Where a line contains "Switch to pie chart percentage view", begin there and restate word for word every line to the end of the entries below, pictures excluded.

•••

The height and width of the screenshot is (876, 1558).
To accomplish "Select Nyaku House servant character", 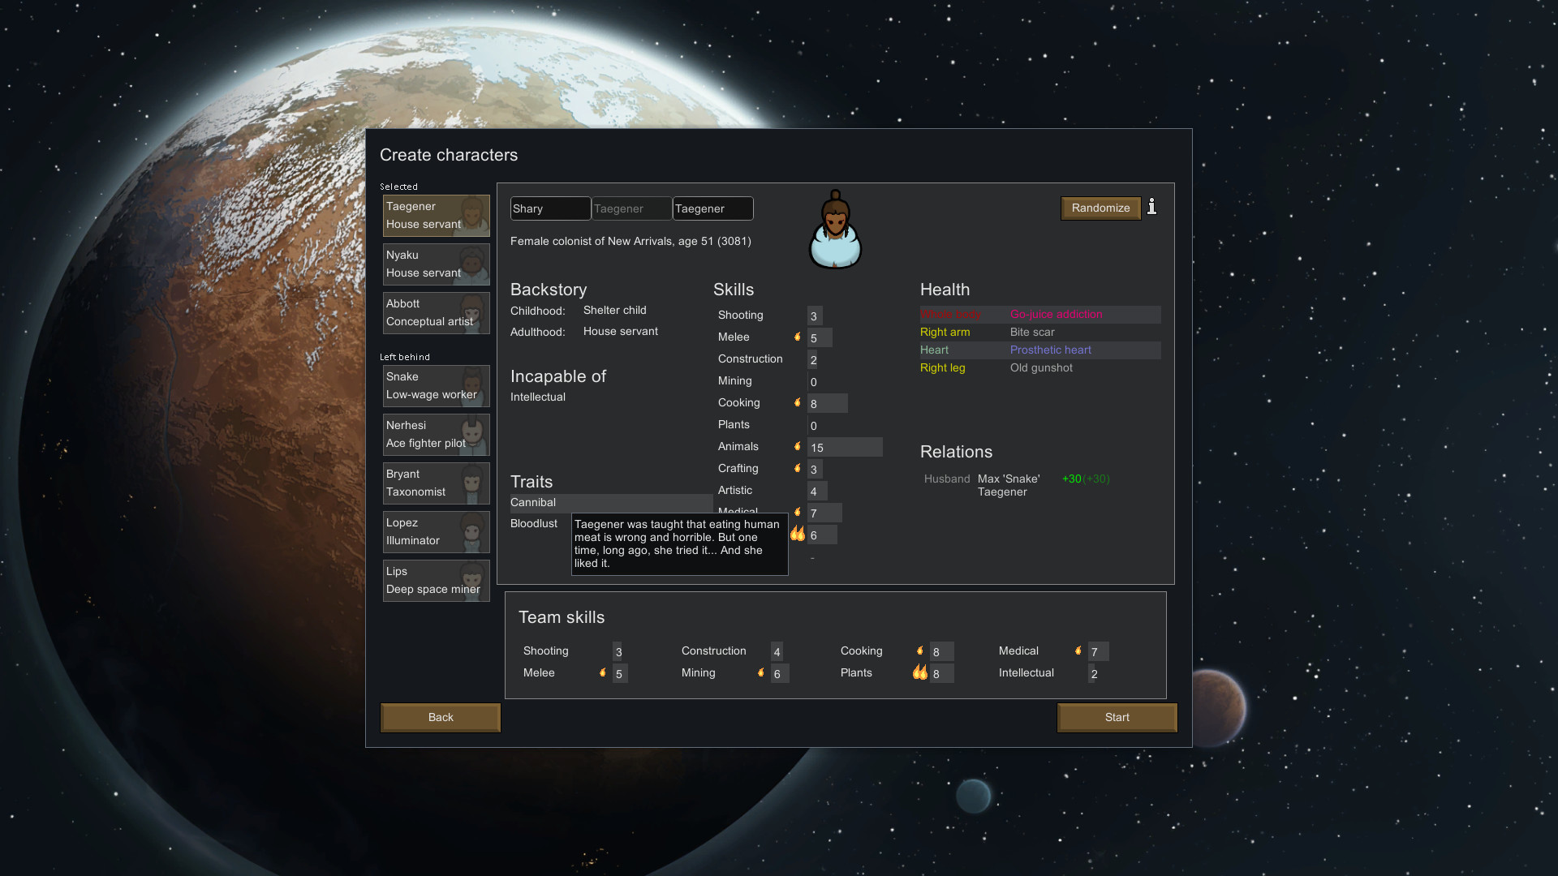I will (433, 263).
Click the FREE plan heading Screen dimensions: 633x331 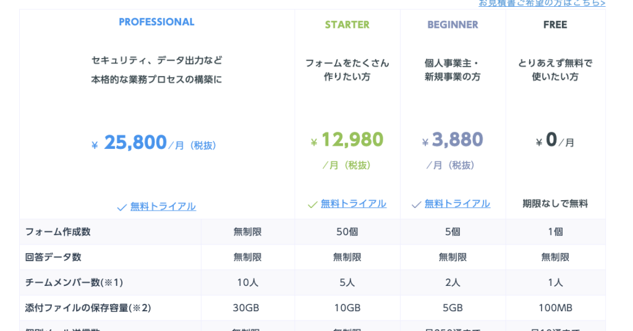[x=555, y=25]
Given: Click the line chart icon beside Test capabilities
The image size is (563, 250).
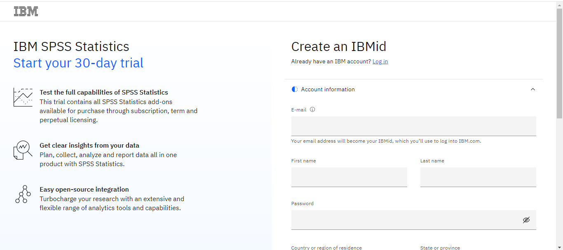Looking at the screenshot, I should [23, 97].
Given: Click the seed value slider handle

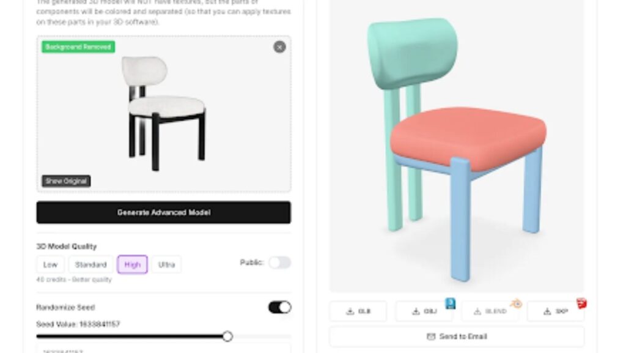Looking at the screenshot, I should pos(227,336).
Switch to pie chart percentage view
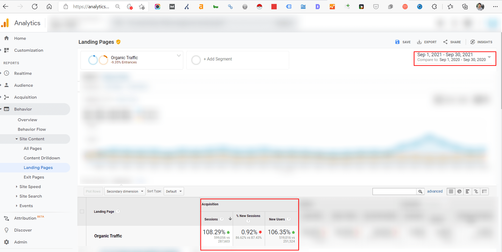The image size is (502, 252). tap(459, 192)
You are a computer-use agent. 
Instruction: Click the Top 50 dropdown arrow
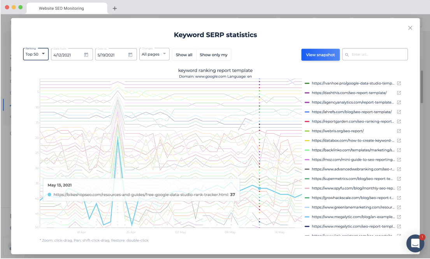coord(43,54)
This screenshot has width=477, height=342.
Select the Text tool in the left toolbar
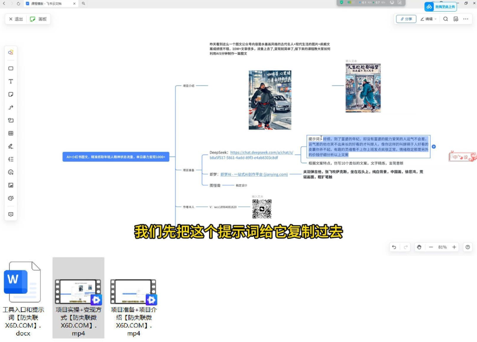tap(11, 81)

•••

### [Written answer]
Switch to pie chart percentage view
The image size is (502, 252). tap(459, 192)
You are a computer-use agent. 
Instruction: Click the Top 50 dropdown arrow
coord(43,54)
This screenshot has width=477, height=342.
Select the Text tool in the left toolbar
tap(11, 81)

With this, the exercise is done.